23 Once the discretion to order security is triggered, the authorities set out a number of factors to be taken into account. As I said in Mecrus at [18]-[20]:
[18] The discretion conferred by s 56 is broad. Many attempts to set limitations upon the discretion have been rejected by the Courts, and the only limitation is that it must be exercised judicially: Bell Wholesale Co Ltd v Gates Export Corporation (1984) 2 FCR 1 at 3 per Sheppard, Morling and Neaves JJ. It is a discretion to be exercised according to the particular merits and circumstances of each case and without any particular predisposition: Bryan E Fencott & Associates Pty Ltd v Eretta Pty Ltd and Others (1987) 16 FCR 497 (“Fencott”) at 511 per French J; Gentry Bros Pty Ltd v Wilson Brown and Associates Pty Ltd and Others (1992) 8 ACSR 405 at 411, per Cooper J. The weight to be attached to a particular circumstance depends upon its own intrinsic persuasiveness and its impact on other circumstances which have to be weighed: P S Chellaram and Co Ltd v China Ocean Shipping Co and Another (1991) 102 ALR 321 at 323 per McHugh J.
[19] Notwithstanding the broad discretion there are a number of well established guidelines which the Court typically takes into account. In Equity Access Ltd v Westpac Banking Corporation (1989) ATPR 40-972 at 50,635 per Hill J, his Honour identified the following [seven] factors:
(a) the chances of success of the applicant;
(b) whether the applicant’s claim is bona fide or a sham;
(c) the quantum of risk that the applicant cannot satisfy a cost order;
(d) whether use of the power would shut out a small company from making a genuine claim against a large company (i.e. whether the power is being used oppressively);
(e) whether the impecuniosity arises out of the acts in respect to which relief is sought;
(f) whether there are aspects of public interest which weigh in the balance against the making of an order; and
(g) whether there are any particular discretionary matters peculiar to the circumstances of the case.

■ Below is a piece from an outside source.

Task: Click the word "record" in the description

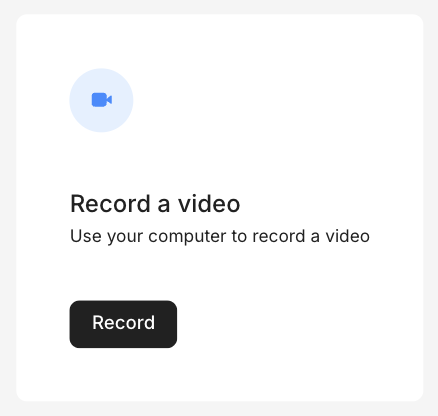Action: pyautogui.click(x=279, y=236)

[20] In KP Cable Investments Pty Ltd v Meltglow Pty Ltd and Others (1995) 56 FCR 189 (“KP Cable”) at 196–198 Beazley J referred to the following additional matters:
(a) security for costs applications should be brought promptly;
(b) having regard to the strength and bona fides of the plaintiff’s case, as a general rule, where a claim is regular on its face and discloses a cause of action, in the absence of evidence to the contrary the Court should proceed on the basis that the claim is bona fide with a reasonable prospect of success;
(c) whether the respondent’s application for security is oppressive, in the sense that it is being used merely to deny an impecunious applicant a right to litigate;
(d) whether there are any persons standing behind the company who are likely to benefit from the litigation. An issue related to this is whether persons standing behind the company have offered any personal undertaking to be liable for the costs and if so, the form of any such undertaking; and
(e) security will only ordinarily be ordered against a party who is in substance a plaintiff, and an order ought not to be made against parties who are defending themselves and thus forced to litigate.

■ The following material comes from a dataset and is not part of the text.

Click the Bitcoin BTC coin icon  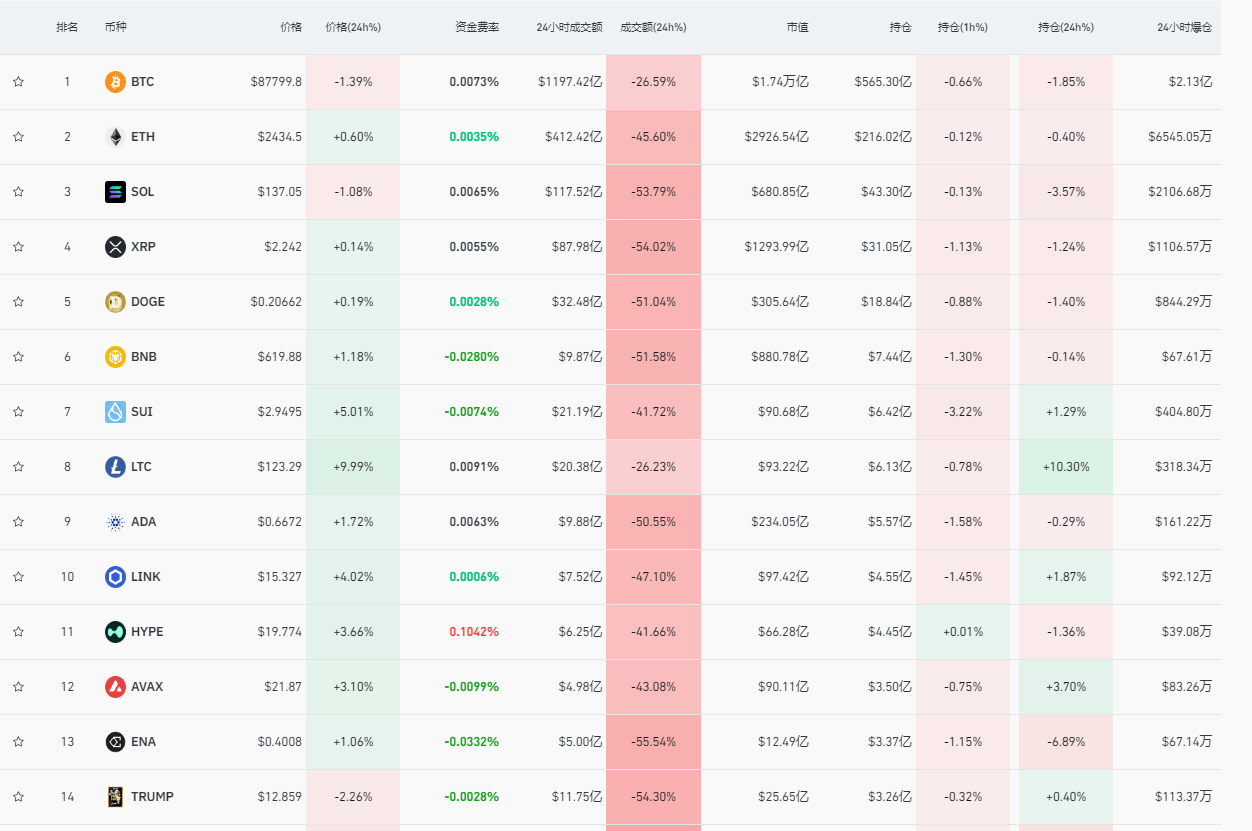[115, 82]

24 The authorities point to another factor which is relevant in the present case. As I said in Mecrus at [21], that factor is:
…whether there is such a significant overlap between the matters raised by the plaintiff’s claim and the defendant’s counterclaim that it would be unfair to oblige the plaintiff to put up security: see B L O’Shea Pty Ltd v Australian Mutual Provident Society Ltd (Unreported, Supreme Court of Victoria, Hedigan J, 15 February 1994, BC9400983) (“B L O’Shea”).

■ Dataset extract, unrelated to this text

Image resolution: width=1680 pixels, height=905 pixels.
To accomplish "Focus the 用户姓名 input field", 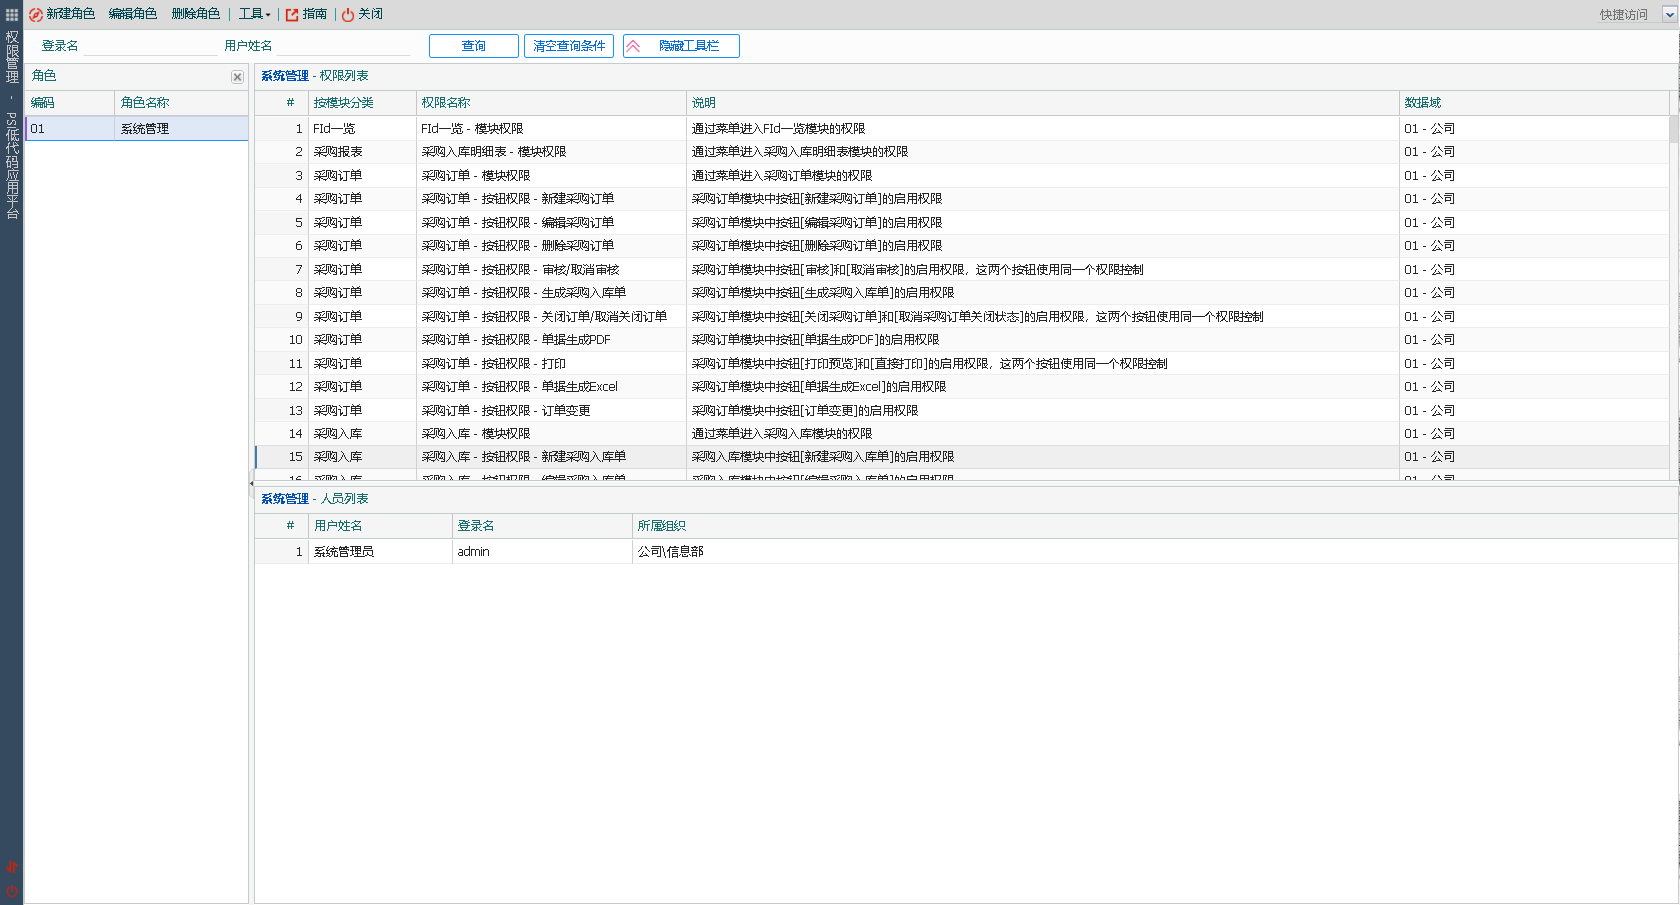I will (342, 46).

25 There is no dispute between the parties as to these principles, only their application.
CONSIDERATION
Southern Equity’s ability to meet an adverse costs order
26 The first question is whether there is credible testimony that there is reason to believe that Southern Equity will be unable to meet an adverse costs order if it is unsuccessful in the proceeding.
27 Mr Jenkins deposed that Timevale would incur costs and disbursements up to and including the first day of trial of approximately $146,050. However, counsel for Timevale accepted that figure should be reduced to $113,050 (plus the costs of two mediations and the preparation of Court Books) because the initial trial relates to liability only. Taking into account the cost of two mediations and the preparation of Court Books I estimate that Timevale’s costs will total approximately $133,000.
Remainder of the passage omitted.